With a true effect of +45 users and $n = 40$ , the test rejects the null most of the time, but not always. Sample variance introduces real uncertainty. To verify the false positive rate, rerun with loc=1000 (no true effect) across many simulations. You should see rejection roughly 5% of the time. That’s not a bug. That’s what $\alpha = 0.05$ means.

Business Application

Where this applies

Hypothesis testing belongs in any decision where you need to separate signal from noise in measured data:

Product: A/B tests on conversion, retention, activation. The test tells you whether observed lift is consistent with random variation, not whether you should ship.
Finance: Testing whether a strategy’s returns exceed a benchmark. A significant t-stat on a backtest is necessary but not sufficient.

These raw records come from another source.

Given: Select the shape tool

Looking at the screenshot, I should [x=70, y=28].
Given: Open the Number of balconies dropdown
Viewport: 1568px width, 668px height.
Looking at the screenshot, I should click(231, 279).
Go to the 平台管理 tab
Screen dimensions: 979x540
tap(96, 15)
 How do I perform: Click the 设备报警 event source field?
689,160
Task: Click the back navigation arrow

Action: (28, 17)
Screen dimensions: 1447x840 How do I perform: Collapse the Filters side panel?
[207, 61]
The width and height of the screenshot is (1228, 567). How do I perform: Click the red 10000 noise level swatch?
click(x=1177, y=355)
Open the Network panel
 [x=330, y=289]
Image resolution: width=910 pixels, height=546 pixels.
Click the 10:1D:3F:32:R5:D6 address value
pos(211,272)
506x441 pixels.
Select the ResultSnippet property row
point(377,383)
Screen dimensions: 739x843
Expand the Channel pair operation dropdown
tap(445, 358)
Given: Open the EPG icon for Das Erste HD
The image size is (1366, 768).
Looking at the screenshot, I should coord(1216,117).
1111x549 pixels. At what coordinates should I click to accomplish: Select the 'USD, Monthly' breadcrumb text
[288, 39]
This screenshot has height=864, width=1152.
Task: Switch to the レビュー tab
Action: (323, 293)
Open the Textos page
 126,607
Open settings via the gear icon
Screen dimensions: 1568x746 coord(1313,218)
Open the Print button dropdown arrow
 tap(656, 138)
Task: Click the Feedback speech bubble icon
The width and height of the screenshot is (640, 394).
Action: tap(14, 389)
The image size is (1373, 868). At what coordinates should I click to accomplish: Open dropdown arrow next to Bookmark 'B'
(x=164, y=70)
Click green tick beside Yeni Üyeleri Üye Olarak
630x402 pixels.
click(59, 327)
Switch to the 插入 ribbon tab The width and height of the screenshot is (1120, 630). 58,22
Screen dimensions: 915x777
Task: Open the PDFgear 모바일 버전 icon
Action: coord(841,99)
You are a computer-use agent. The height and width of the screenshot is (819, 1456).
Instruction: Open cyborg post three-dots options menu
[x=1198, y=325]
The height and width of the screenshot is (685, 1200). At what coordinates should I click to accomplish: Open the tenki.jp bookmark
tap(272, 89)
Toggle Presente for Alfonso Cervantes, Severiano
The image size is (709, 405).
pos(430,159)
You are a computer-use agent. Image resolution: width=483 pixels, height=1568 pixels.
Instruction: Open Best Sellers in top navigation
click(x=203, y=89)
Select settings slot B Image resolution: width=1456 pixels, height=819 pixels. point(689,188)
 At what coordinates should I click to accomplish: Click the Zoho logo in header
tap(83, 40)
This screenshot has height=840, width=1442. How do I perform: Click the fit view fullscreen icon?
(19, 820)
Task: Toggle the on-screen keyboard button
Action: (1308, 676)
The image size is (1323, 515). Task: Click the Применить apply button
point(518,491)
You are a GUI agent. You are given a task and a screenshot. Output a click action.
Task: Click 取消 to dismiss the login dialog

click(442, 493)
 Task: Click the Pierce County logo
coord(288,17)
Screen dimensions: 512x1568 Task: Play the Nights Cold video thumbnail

It doesn’t account for look-ahead bias or overfitting.
Operations: Evaluating whether a process change reduced defect rates. With small samples and high variance, you need to know the test’s power before concluding “no significant improvement” means no improvement.
Regulated contexts: Drug approval, device evaluation, and public health decisions build significance levels and power calculations into study design before a single subject is enrolled.

Where it breaks down

Misreading the p-value is the most costly mistake in practice. Back to the checkout example: $p = 0.03$ doesn’t mean there’s a 97% chance the effect is real. It means that if the null were true (if there were no actual difference) you’d see a gap this large or larger about 3% of the time by chance. Those are different statements. Plenty of business decisions have been made on the first reading of the second statement.

Non-significant does not mean no effect. If the test doesn’t reject the null, you haven’t shown the null is true. You’ve shown the data was insufficient to reject it. A test on 200 users looking for a 0.2% lift has roughly zero power. “No significant difference found” in that context is nearly meaningless.

Multiple comparisons compound quickly. Test 20 independent metrics at $\alpha = 0.05$ and you expect one false positive just by chance. If your analytics platform tracks 50 metrics automatically and flags significant changes, it will find roughly 2-3 spurious results every week even when nothing is going on. Use Bonferroni correction, Benjamini-Hochberg, or better yet pre-register your primary metric before the experiment runs.

Optional stopping is common and almost always unacknowledged. Watching a dashboard and calling a test when it crosses $p < 0.05$ inflates your actual false positive rate far above $\alpha$ . Sequential testing methods exist for exactly this situation. They adjust the threshold as you accumulate data.

The framework is precise. The assumptions are specific. Get either wrong and you have a number that looks rigorous but isn’t.